Inside the factory that supplies half of Africa’s syringes

Associated media – Connected media

Revital is also the centerpiece of a larger effort launched by Kenya’s president, William Ruto, to produce health kits for epidemics. In a malaria epidemic, for example, other companies might produce rapid diagnostic tests, mosquito nets, malaria drugs and vaccines; Revital would assemble the kits and ship them to areas affected by the epidemic.

The company was founded in 2008 with just 60 employees and remains family-owned. Mr. Vora is a third generation Kenyan of Indian origin. His uncle is the president of the company. His cousins ​​handle finance and operations. And Krupali Shah, who leads research and development, is a close family friend. Women make up approximately 80% of the workforce, exceeding the 50% goal set by the Gates Foundation.

Just minutes from Kilifi’s spectacular beaches, the factory is open all day, every day, with 12-hour shifts.
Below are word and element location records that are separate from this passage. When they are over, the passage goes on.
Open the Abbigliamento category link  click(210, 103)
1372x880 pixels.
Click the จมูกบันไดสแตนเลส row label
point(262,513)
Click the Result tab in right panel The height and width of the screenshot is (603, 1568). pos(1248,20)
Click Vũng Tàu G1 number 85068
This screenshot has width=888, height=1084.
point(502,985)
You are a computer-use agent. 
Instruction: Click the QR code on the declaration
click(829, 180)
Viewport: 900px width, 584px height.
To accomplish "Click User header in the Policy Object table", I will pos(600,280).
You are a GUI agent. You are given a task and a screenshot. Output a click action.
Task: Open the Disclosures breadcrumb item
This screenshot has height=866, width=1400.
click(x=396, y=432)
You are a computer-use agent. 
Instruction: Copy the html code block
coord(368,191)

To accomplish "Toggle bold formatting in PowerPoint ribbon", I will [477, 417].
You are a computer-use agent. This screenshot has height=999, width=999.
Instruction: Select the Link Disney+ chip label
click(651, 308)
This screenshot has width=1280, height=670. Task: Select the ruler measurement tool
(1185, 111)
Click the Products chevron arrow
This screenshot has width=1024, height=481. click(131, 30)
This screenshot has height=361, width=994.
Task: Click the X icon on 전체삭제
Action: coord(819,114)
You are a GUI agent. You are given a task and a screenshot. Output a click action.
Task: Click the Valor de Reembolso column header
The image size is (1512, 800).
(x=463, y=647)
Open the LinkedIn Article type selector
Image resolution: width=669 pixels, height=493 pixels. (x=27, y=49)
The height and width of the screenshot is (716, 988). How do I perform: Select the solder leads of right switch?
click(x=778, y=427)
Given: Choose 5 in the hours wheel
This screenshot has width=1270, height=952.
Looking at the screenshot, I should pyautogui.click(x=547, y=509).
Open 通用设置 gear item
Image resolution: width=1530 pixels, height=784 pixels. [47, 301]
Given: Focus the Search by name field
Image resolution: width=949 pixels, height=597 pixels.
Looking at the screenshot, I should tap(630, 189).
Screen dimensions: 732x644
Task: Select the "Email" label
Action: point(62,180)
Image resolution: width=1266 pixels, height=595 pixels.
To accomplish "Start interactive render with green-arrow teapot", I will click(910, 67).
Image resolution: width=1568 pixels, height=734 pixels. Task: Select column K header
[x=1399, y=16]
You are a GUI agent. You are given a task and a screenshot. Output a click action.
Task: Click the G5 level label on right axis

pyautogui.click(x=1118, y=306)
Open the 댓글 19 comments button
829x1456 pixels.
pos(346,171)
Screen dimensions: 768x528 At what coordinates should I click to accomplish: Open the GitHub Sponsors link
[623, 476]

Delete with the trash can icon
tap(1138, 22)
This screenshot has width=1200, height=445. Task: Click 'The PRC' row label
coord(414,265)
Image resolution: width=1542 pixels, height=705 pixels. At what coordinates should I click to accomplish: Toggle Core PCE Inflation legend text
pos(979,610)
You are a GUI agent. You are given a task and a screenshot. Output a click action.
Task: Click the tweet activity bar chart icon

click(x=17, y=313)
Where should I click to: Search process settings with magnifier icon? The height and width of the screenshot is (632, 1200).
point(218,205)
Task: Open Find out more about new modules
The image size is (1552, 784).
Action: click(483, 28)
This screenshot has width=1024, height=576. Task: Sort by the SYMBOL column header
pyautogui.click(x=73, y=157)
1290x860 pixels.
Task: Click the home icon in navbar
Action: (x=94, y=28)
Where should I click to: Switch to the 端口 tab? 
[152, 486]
Much of the work is automated, but many workers spend hours in hot rooms with little air, because air-conditioning units or fans could compromise sterility, Ms. Shah said. Some machines emit high-pitched screams every few seconds. According to a floor supervisor, workers were offered headphones and refused them.

Mr. Vora’s great-grandmother was mute and deaf, and she said the company was planning to hire more than 200 women to assemble the syringes. So far the company has hired about 40. On one hot December day there were fewer than 20.